Studying Identity in Ukraine

  • Citation: Onuch, Olga, Henry E. Hale, and Gwendolyn Sasse. “Studying Identity in Ukraine.” Post-Soviet Affairs 34, no. 2-3 (2018): 79–83.
    • Topics:
    • Country and Regional Studies
    • Keywords:
    • Ukraine
    • identity
    • politics
    • generalizability
    • identity politics
    • vulnerable populations
    • minorities

While it is common wisdom that “identity matters” in Ukrainian politics, we still lack a robust understanding of precisely when and how it matters.

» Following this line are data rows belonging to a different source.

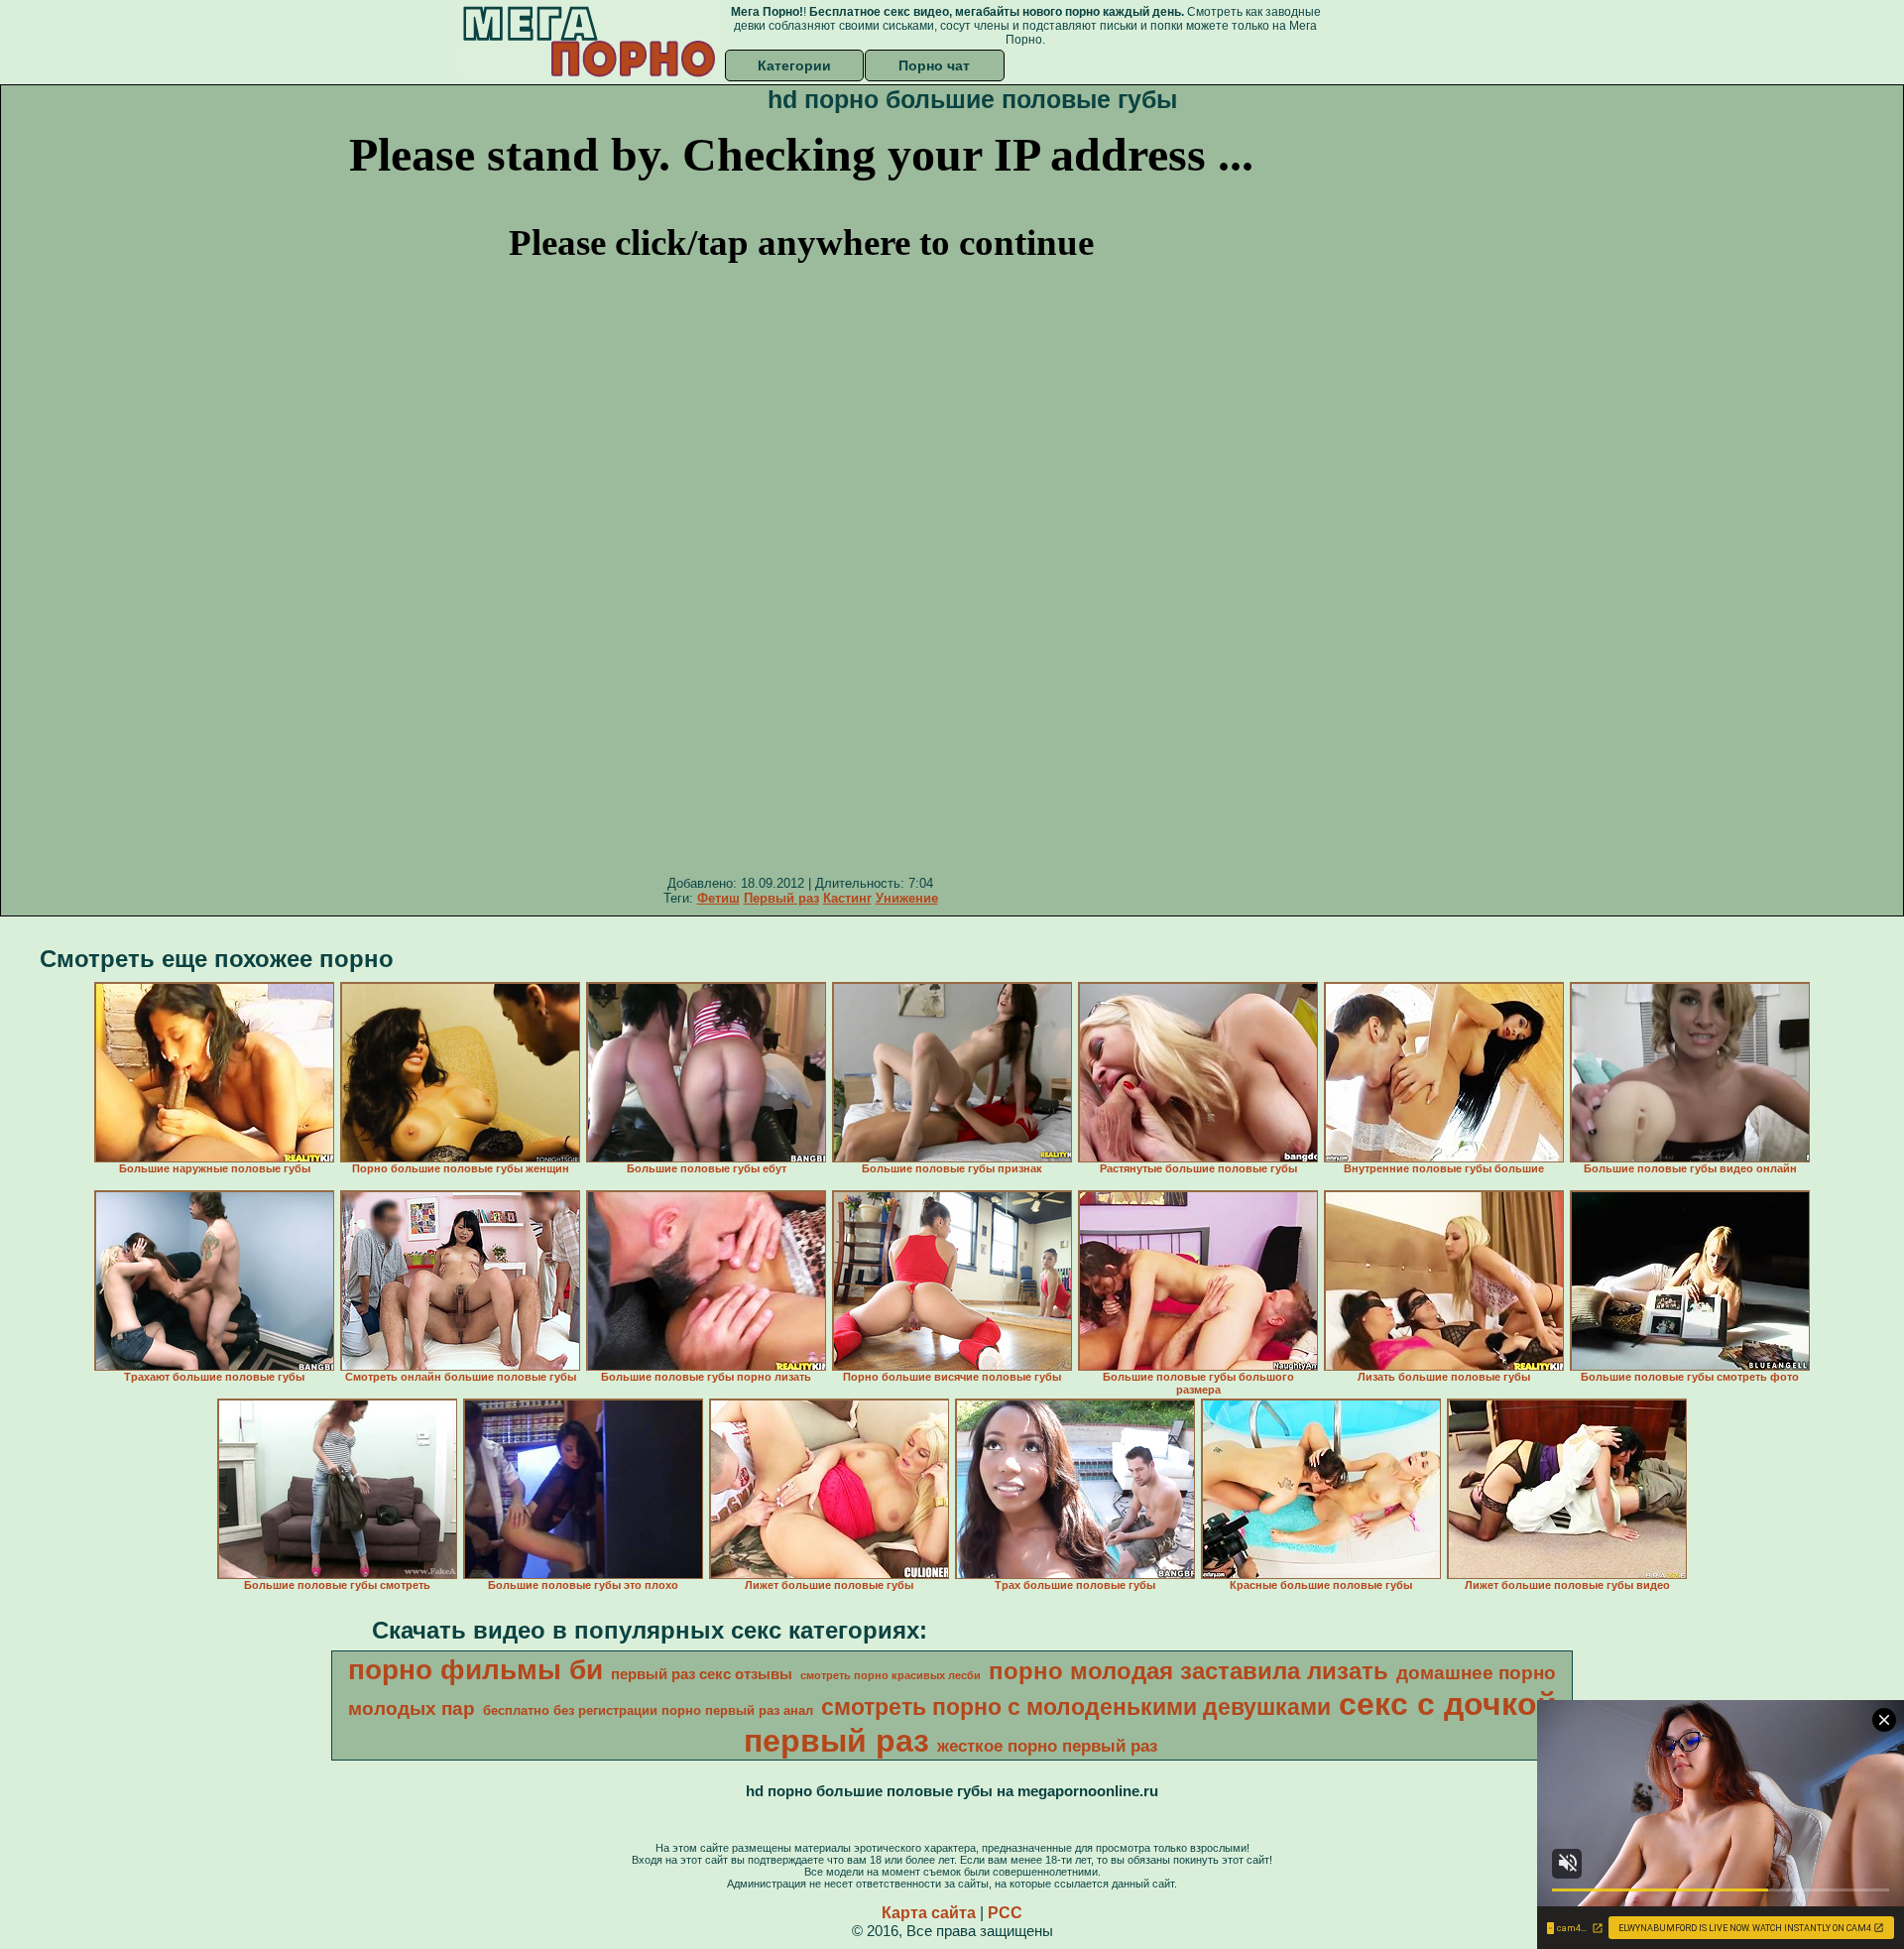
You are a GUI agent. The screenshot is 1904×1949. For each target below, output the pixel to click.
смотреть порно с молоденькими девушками (1076, 1707)
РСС (1005, 1912)
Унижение (907, 898)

Reflecting challenges facing the broader interdisciplinary field of comparative identity politics, authors frequently bring to their analyses very different notions of the nature of identity itself, skipping a rigorous examination of these notions in an effort to get right to documenting the effects of identity. Similarly, identity is frequently operationalized in quantitative studies without much discussion of the implications of selecting one particular measure over another or of what precisely each measure is reflecting, not to mention what might have changed over time. While we do have nuanced research on Ukrainian identity, it tends not to address the evolution of identity over time or the moments and conditions of identity change. Such issues are particularly important for current research since identities and their associated meanings may shift or “harden” during severe crises or conflicts like those that unfolded in Ukraine during 2013–14.